Bessen provides interesting historical perspective on patent problems, but he's emphatic that the NPEs (aka patent trolls) are causing damage unlike patent exploiters of the past. "The last two decades saw a dramatic increase in the number of patents on software, and these patents are particularly prone to abuse, both by trolls and by other types of patent holders. Policymakers are increasingly focusing on the problem of frivolous patent litigation. But so far, policymakers haven’t given enough attention to the fact that the patent crisis is mostly about patents on software."

 Citing a recent report from the nonpartisan Government Accountability Office, Bessen explains the basis for software patent abuse:

So why are there so many lawsuits over software patents? The report states that 'many recent patent infringement lawsuits are related to the prevalence of low quality patents; that is, patents with unclear property rights, overly broad claims, or both. Although there is some inherent uncertainty associated with all patent claims, several of the stakeholders with this opinion noted that claims in software-related patents are often overly broad, unclear or both.

Because unclear and overly broad language is a hallmark of many software patents, they are often targeted for lawsuits. "[S]oftware patents are particularly prone to . . . abuses because software is inherently conceptual. Software is a technology that represents broad classes of interactions abstractly. That makes it inherently difficult to tie down a software patent to a specific inventive concept." Software patents "are much more likely to have fuzzy boundaries and they are much more likely to be involved in a lawsuit."

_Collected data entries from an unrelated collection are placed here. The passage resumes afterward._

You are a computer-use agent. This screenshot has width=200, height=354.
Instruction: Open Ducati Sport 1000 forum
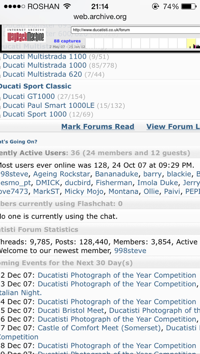tap(35, 114)
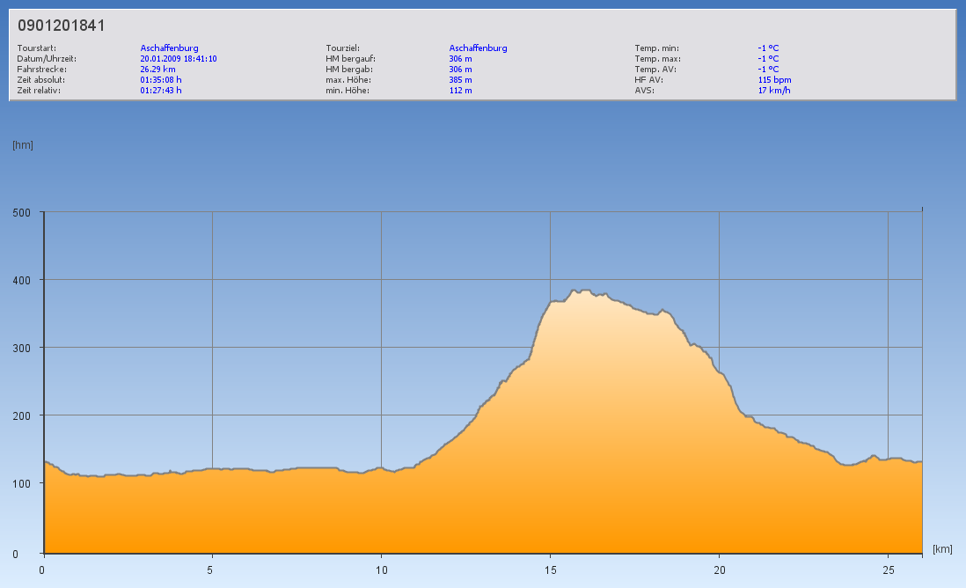
Task: Click the Zeit relativ value 01:27:43 h
Action: (x=161, y=90)
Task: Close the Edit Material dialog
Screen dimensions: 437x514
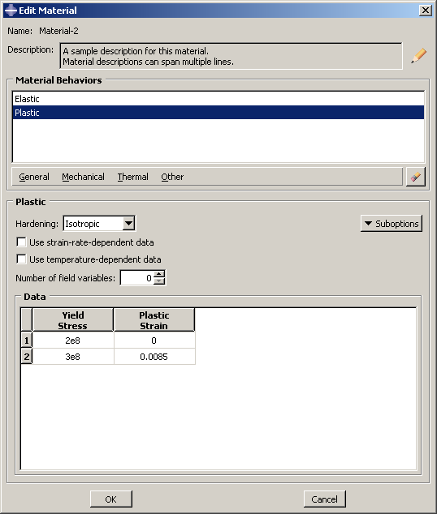Action: coord(426,11)
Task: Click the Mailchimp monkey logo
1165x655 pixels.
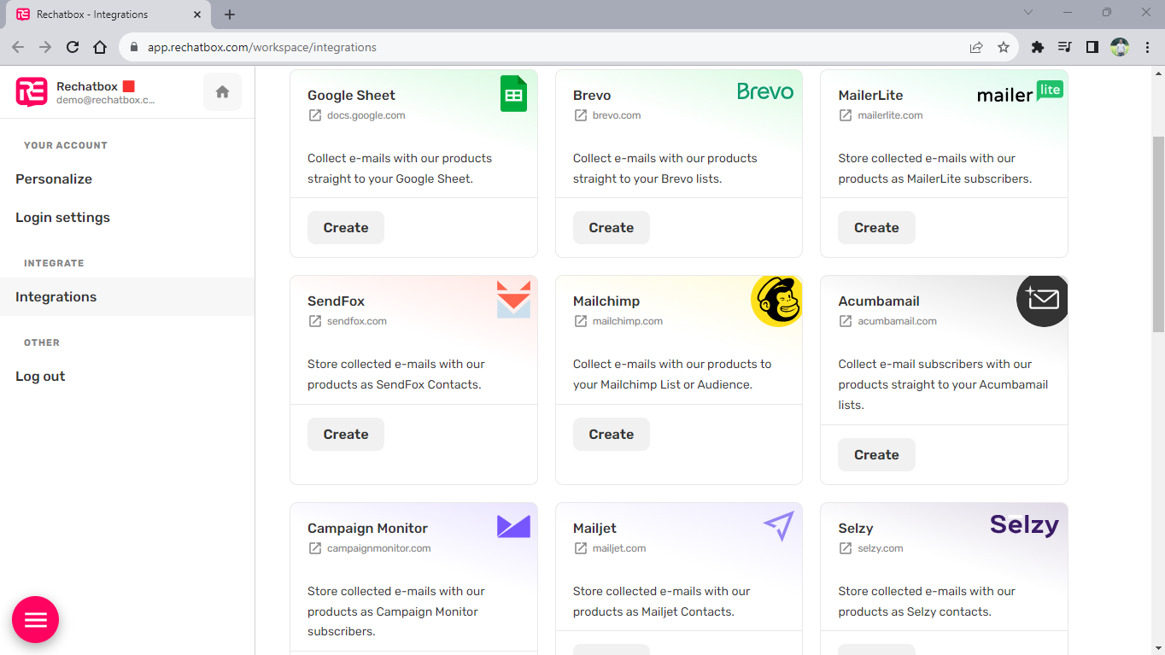Action: 776,301
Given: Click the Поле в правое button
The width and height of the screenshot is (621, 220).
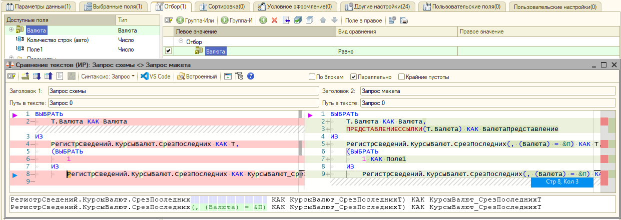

Bessen thinks that recent Supreme Court cases reaffirming the ban on patenting abstract ideas could result in invalidation of many software patents, but notes that courts are reluctant to implement this ban. Without action, he thinks, "wasteful litigation will continue to grow, imposing large costs on society, costs that are already inhibiting innovation."

There are powerful economic forces that will make legislative action directly addressing software patents difficult. It's encouraging, though, to see a scholar of Bessen's stature putting the spotlight on this important issue.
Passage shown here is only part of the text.